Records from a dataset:
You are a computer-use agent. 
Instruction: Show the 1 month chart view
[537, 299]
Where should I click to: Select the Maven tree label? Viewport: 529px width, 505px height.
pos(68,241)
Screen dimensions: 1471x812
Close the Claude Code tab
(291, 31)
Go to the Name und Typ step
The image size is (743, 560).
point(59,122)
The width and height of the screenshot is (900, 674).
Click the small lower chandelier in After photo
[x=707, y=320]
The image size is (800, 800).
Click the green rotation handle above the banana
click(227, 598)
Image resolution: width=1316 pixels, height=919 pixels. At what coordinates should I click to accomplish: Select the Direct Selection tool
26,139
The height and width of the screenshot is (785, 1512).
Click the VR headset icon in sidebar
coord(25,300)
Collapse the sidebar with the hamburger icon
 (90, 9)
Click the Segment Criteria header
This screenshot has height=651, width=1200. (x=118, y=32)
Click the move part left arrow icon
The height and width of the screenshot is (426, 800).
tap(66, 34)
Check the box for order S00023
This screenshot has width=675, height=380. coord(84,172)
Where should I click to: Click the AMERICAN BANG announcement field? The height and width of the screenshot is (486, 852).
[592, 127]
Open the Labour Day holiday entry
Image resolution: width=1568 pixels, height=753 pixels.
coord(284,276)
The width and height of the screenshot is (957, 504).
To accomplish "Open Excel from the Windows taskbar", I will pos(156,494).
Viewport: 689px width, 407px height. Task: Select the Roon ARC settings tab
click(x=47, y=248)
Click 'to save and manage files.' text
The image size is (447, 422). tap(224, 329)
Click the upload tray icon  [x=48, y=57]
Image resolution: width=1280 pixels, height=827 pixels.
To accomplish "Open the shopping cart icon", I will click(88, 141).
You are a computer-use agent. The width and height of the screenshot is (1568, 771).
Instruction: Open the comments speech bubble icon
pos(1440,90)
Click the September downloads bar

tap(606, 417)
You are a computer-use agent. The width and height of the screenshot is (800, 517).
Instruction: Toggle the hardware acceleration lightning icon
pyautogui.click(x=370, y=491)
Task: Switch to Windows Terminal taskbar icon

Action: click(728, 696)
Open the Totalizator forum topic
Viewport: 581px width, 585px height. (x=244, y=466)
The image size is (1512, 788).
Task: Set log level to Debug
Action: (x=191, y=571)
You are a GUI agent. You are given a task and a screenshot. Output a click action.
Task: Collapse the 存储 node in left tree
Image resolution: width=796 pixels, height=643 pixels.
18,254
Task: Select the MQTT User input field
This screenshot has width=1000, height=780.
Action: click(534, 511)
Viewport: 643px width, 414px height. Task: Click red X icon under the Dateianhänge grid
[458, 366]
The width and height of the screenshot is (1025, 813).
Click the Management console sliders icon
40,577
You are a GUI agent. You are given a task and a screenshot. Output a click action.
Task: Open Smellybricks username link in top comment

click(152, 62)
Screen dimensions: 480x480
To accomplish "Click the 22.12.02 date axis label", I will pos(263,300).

◆ **Task to complete**
Please list every line of the listing above that contains the word "Collapse", matching its case exactly.

◆ **Output for this task**
Collapse the sidebar with the hamburger icon
Task: Collapse the 存储 node in left tree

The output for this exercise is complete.